•    Simply slowing down the pace of one’s life can help prevent hypertension. According to one US expert, people who talk fast tend to have high blood pressure. ‘Such people don’t put commas into their sentences’ he claims. As a result they breathe poorly and this also contributes to their high blood pressure. This researcher uses a piece of equipment that can measure blood pressure very accurately during talking and other routine social interactions. He found that virtually everyone’s blood pressure goes up (by about 10-15 per cent) when speaking. Hypertensives, however, are more reactive-the higher a person’s blood pressure when quiet, the more it goes up when speaking.
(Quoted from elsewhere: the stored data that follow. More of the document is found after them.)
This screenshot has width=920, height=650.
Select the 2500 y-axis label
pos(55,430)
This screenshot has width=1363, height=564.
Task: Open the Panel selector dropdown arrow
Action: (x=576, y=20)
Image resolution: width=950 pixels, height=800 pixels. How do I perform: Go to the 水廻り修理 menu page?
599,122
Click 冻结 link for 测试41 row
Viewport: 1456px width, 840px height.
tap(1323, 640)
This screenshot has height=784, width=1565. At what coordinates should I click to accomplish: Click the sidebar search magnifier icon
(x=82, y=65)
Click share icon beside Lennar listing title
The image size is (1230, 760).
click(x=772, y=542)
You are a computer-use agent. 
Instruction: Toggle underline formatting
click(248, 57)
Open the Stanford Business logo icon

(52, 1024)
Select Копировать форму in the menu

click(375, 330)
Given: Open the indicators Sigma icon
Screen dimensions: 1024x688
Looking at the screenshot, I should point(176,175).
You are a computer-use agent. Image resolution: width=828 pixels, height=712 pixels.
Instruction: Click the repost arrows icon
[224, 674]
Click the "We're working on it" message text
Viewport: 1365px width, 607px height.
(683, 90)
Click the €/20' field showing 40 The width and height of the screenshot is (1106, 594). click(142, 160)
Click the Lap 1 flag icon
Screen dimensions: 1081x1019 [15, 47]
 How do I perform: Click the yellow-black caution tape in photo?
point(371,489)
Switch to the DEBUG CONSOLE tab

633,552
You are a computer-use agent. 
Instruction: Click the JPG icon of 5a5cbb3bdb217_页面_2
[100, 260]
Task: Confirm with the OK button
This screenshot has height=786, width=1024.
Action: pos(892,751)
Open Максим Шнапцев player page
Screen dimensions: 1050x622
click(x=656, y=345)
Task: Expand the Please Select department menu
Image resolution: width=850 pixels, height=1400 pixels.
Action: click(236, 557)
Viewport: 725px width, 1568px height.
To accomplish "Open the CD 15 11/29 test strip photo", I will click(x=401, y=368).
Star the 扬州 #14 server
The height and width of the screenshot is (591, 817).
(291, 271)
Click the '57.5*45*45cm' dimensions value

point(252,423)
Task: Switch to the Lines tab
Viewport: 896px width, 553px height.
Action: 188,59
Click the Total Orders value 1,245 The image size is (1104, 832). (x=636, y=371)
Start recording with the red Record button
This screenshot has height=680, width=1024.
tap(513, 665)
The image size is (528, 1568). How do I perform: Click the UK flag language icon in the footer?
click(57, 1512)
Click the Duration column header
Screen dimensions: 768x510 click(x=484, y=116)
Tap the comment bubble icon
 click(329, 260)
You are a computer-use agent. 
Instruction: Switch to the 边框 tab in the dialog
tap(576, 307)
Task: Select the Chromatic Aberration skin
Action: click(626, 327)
This statement is based on a study of 2,000 people from the cradle to old age. The researcher teaches people to speak more slowly and to put commas back into their sentences. Just using this method alone he has had formidable success in curing hypertension without drugs.

•    Take your blood pressure every day. It used to be thought that people taking their own blood pressure would be made anxious or neurotic about it but twenty years of clinical experience shows that this is not the case. Rather, research has found that people get reassurance from measuring their own blood pressure. This may account, at least in part, for the positive results achieved by people monitoring their own levels.

A study in Seattle asked sixty hypertensive people to measure their own blood pressure at home twice a day for a month. At the end of the month there were significant reductions in blood pressure (10 points or more) in 43 per cent of the sixty. Clearly the actual taking of the blood pressure had acted as a sort of simple biofeedback mechanism.

•    Getting a pet appears also to help with high blood pressure-even a tank full of fish can be beneficial! A researcher at the University of Pennsylvania thinks that ‘companion animals in particular provide an access to intimacy’. You talk to your pet more slowly, you smile a great deal, your voice becomes gentle and the cadence of the speech changes. It is a much more relaxed dialogue, characterized by a combination of touching and talking! Pets exert a calming effect through the day. He found that the presence of pets reduced their owner’s blood pressure by 10-15 per cent. Anything that turns your attention outwards to the natural environment around you is a powerful way of controlling tension.

•    Eat onions and garlic. The Bulgarian Academy of Sciences in Sofia tested extracts of garlic on forty-six hypertensives. Most showed a drop in blood pressure of about 20 points as well as a decrease in physical symptoms. Onions are now known to contain prostaglandins, natural hormone-like substances that lower blood pressure.

•    A recent study at the Oregon Health Sciences University has found that there is a link between calcium and high blood pressure. A study of computerized records of 10,000 people in the US aged between 18 and 74 found that there was a direct link between the amount of calcium they ate and their likelihood of suffering from hypertension. People suffering from the disease were on average eating between 18 and 22 per cent less calcium than those with normal blood pressures. Conversely, those who had a high calcium intake had low blood pressure. Clearly much more research needs to be done on this. In any event, the finding does not mean that we should all go out and drink large amounts of milk (which contains calcium), as milk (whole milk at least-skimmed milk is better) contains unwelcome levels of fat.

The role of calcium in blood pressure is complicated and not yet totally worked out, but there is now considerable interest in calcium-antagonist drugs. Epidemiological evidence suggests that there is a link between low dietary calcium and high blood pressure as we have seen, but large trials have yet to be carried out. Some studies giving one gram of calcium to people with normal blood pressure have shown a substantial lowering of blood pressure. There is epidemiological evidence linking high blood pressure in pregnancy with calcium deficiency.